YOUR GOAL:
Each line of the records needs to be written out exactly, with any image left out.

EXTRACTED ENTRIES:

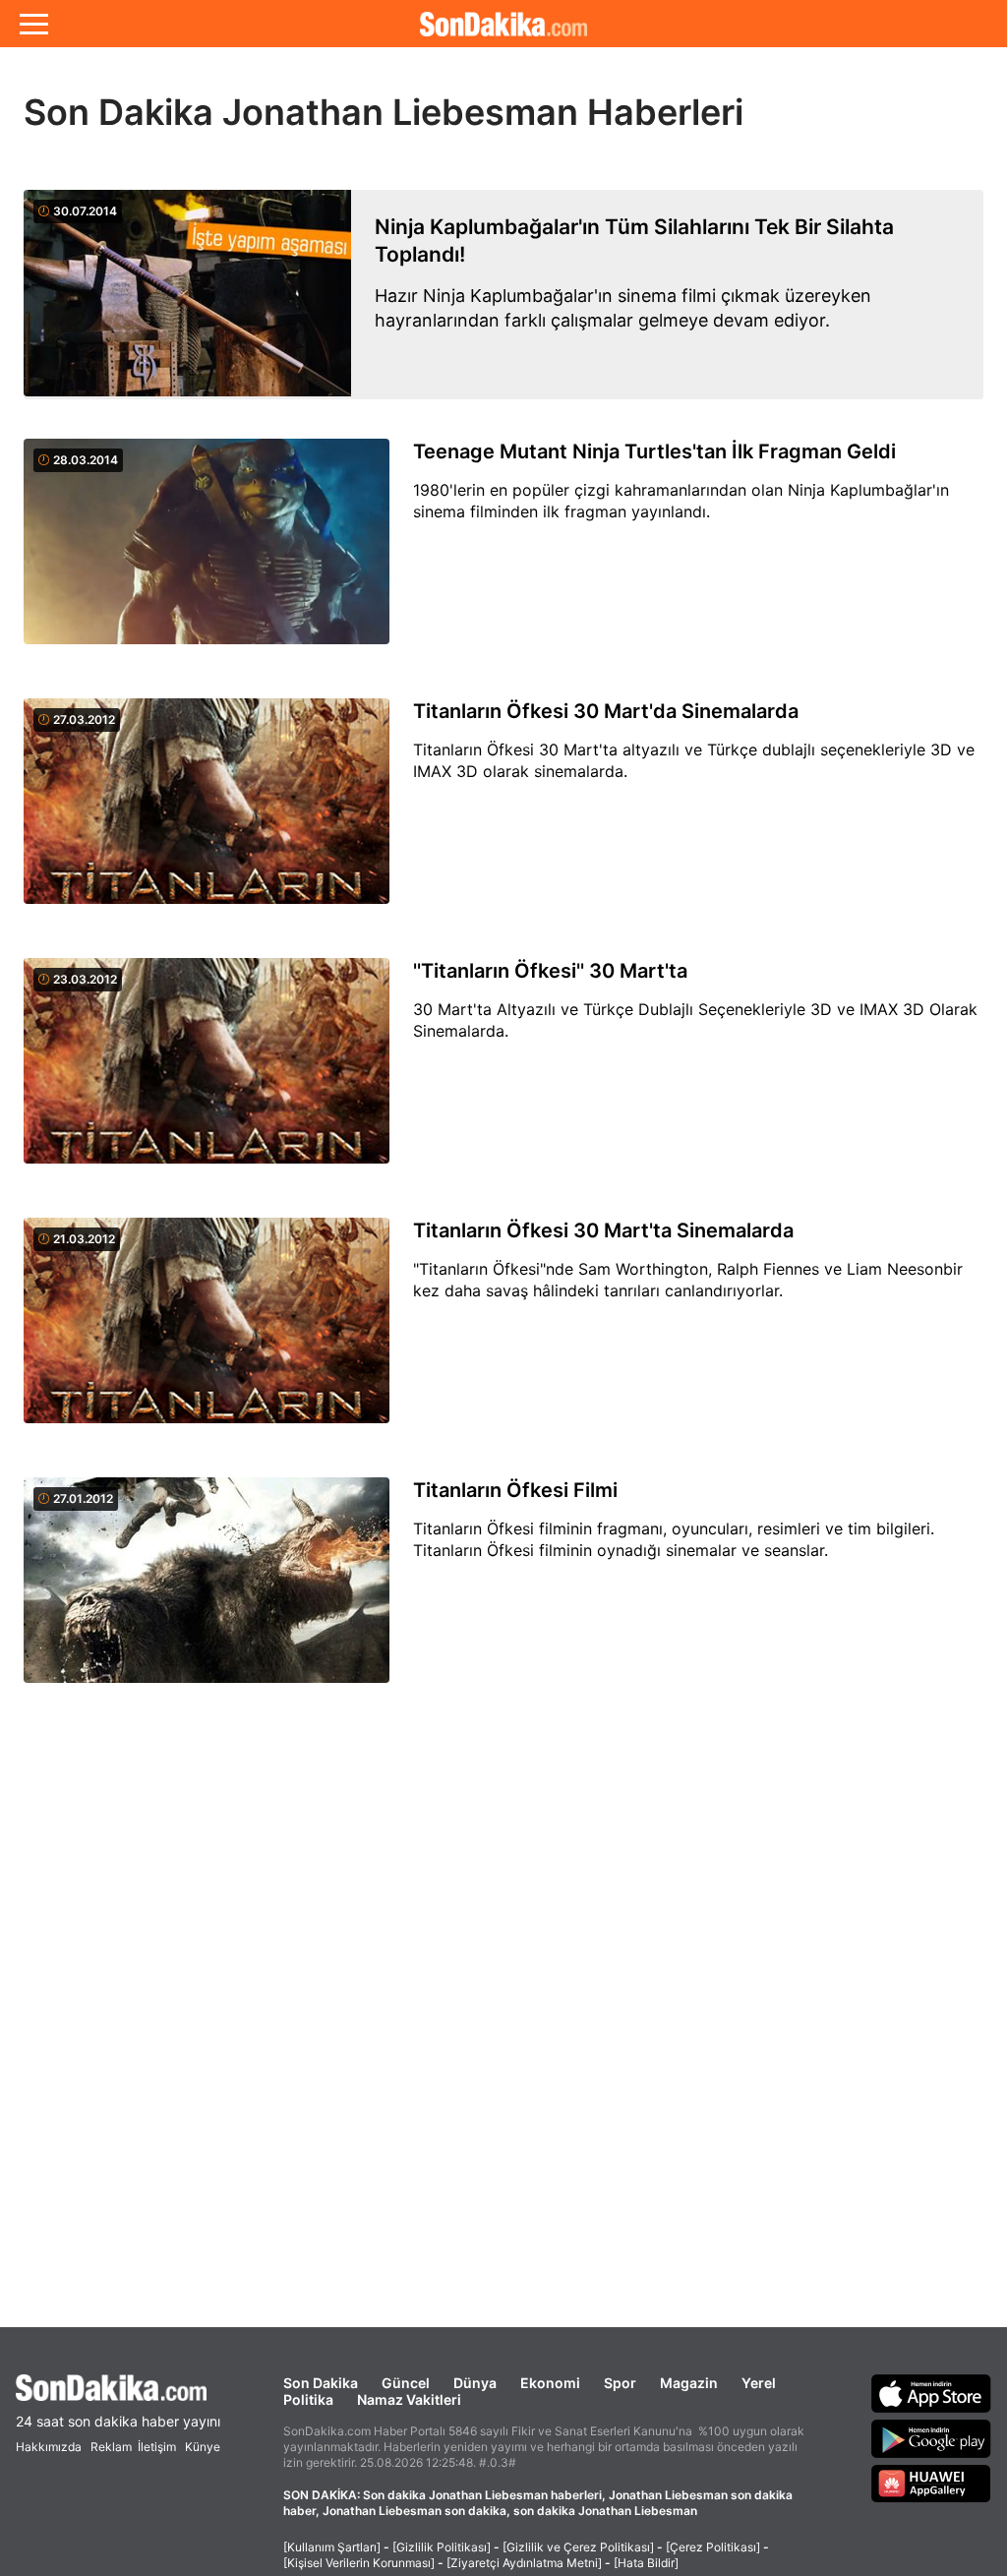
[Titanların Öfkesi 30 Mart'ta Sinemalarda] (206, 1332)
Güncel (406, 2382)
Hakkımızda (49, 2446)
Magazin (689, 2382)
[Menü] (34, 23)
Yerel (758, 2382)
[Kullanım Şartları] (332, 2547)
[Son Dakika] (503, 23)
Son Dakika (320, 2382)
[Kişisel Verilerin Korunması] (359, 2562)
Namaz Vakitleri (409, 2399)
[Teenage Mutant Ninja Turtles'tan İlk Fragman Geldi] (206, 553)
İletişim (157, 2446)
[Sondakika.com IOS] (931, 2393)
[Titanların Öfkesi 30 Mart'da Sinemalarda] (206, 812)
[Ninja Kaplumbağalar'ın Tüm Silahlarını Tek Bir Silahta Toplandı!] (187, 294)
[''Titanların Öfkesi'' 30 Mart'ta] (206, 1072)
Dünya (475, 2382)
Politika (308, 2399)
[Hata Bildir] (646, 2562)
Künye (202, 2446)
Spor (620, 2382)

YOUR RESPONSE:
[Titanların Öfkesi 30 Mart'ta Sinemalarda] (206, 1332)
Güncel (406, 2382)
Hakkımızda (49, 2446)
Magazin (689, 2382)
[Menü] (34, 23)
Yerel (758, 2382)
[Kullanım Şartları] (332, 2547)
[Son Dakika] (503, 23)
Son Dakika (320, 2382)
[Kişisel Verilerin Korunması] (359, 2562)
Namaz Vakitleri (409, 2399)
[Teenage Mutant Ninja Turtles'tan İlk Fragman Geldi] (206, 553)
İletişim (157, 2446)
[Sondakika.com IOS] (931, 2393)
[Titanların Öfkesi 30 Mart'da Sinemalarda] (206, 812)
[Ninja Kaplumbağalar'ın Tüm Silahlarını Tek Bir Silahta Toplandı!] (187, 294)
[''Titanların Öfkesi'' 30 Mart'ta] (206, 1072)
Dünya (475, 2382)
Politika (308, 2399)
[Hata Bildir] (646, 2562)
Künye (202, 2446)
Spor (620, 2382)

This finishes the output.